Nicht jeden Tag olympiareif
Doch auch die anwesenden Medienvertreter gaben Fehler zu. Nein, er sei nicht mit jeder Berichterstattung der ARD einverstanden, erklärte Restle. So habe man lange relativ wohlwollend über den Irak-Krieg der USA berichtet, obwohl dieser mit einer Lüge gerechtfertigt wurde. Für Fehler – auch in der Berichterstattung über den Ukrainekonflikt – habe sich die ARD mehrfach entschuldigt. „Eine direkte politische Einflussnahme findet aber nicht statt“, so Restle. Hampel warf dagegen insbesondere dem WDR vor, „aus politischen Gründen“ zunächst nicht über die Geschehnisse in der Silvesternacht am Kölner Hauptbahnhof berichtet zu haben. Vielleicht hätte man früher anfangen müssen, hier zu recherchieren, so Restle. Allerdings habe man sich schließlich die Zeit für gründliche Recherche genommen, während „AfD und Rechte“ im Internet „Öl ins Feuer gegossen haben“.
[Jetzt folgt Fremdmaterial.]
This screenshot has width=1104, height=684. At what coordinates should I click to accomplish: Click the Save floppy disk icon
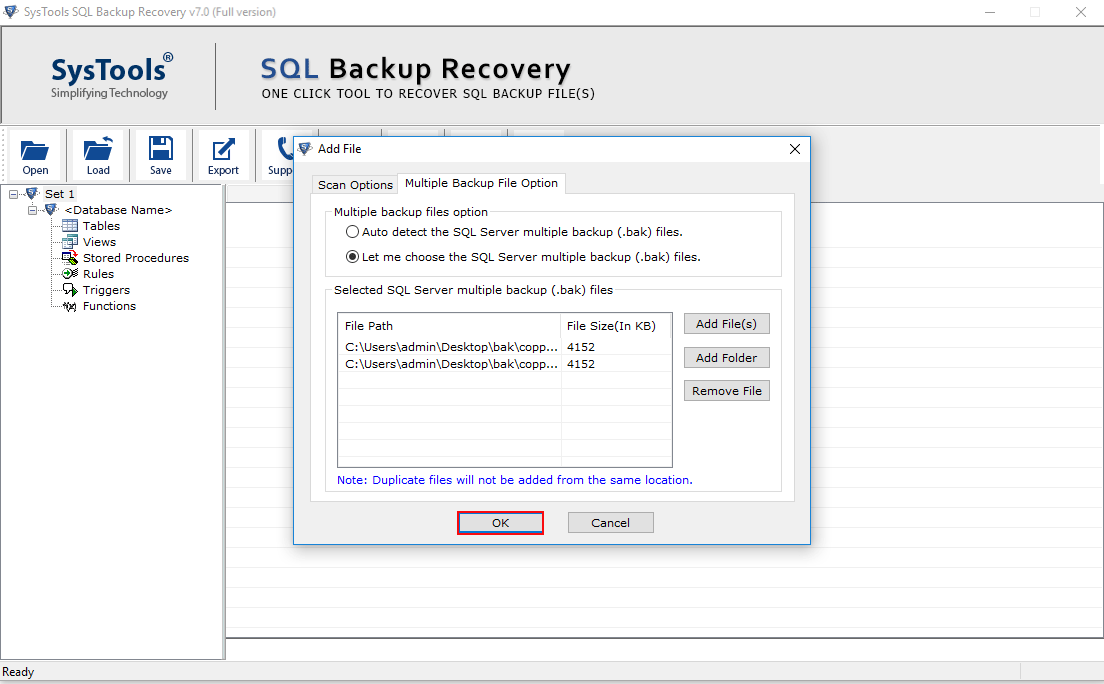[161, 149]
„Wir sind nicht jeden Tag in olympiareifer Form“, gestand auch Michael Reinhard Schwächen ein. Der Main-Post-Redaktion, die täglich bis zu 200 Zeitungsseiten in 16 Aussgaben produziert, passierten natürlich Fehler. „Aber wir lügen nicht.“ Reinhard stellte zudem fest, dass sich „die Qualität der Beschimpfungen“ gegenüber der Redaktion in den letzten Jahren „in nicht geahntem Ausmaß verschlimmert“ habe. Als Beispiel las er aus einem Leserbrief vor, dessen Schreiber sein Mitleid mit den ermordeten Journalisten des Pariser Satiremagazins „Charlie Hebdo“ bekundete. „Würde dasselbe in Ihrer Redaktion passieren“, schrieb der Leser an die Main-Post weiter, „hätte ich kein Mitleid.“
Hampel versuchte das zu relativieren. „Das Ansehen von Journalisten liegt noch unter dem von Politessen“, sagte er. Die Kommentare seien aber vor 30 oder 40 Jahren, als er selbst noch hauptberuflicher Journalist war, genauso gewesen. Jetzt bekämen solche Meinungen lediglich durch das Internet eine ganz andere Plattform und Reichweite.
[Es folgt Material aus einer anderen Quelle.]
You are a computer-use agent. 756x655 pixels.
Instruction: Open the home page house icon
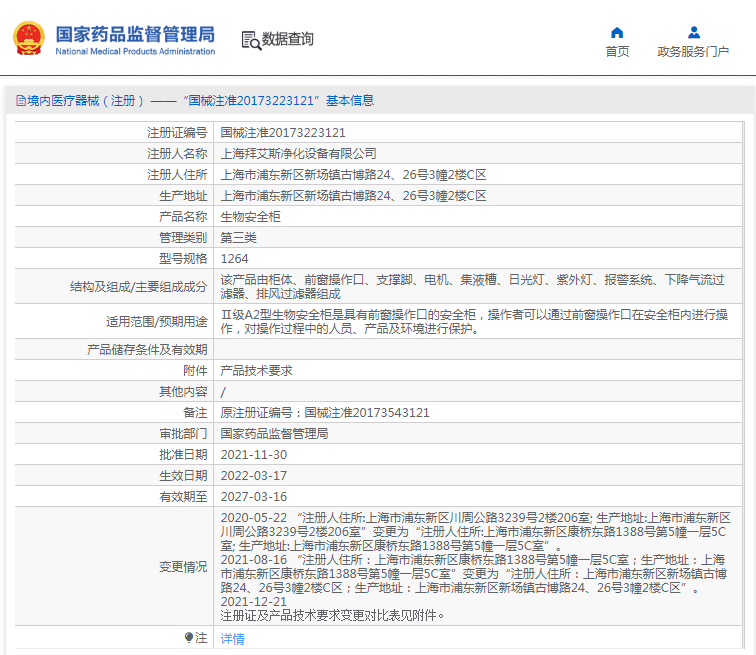pyautogui.click(x=617, y=32)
Und was nehmen die Diskutanten aus dem Abend mit, wollte Vogel-Kommunikationschef Gunther Schunk, der die Veranstaltung moderierte, wissen? Reinhard und Schellenberger waren sich einig, dass Journalisten offener werden und ihre Arbeit besser als bisher erklären müssen. Verstummen werden die „Lügenpresse“-Rufe aber auch nach diesem Abend nicht.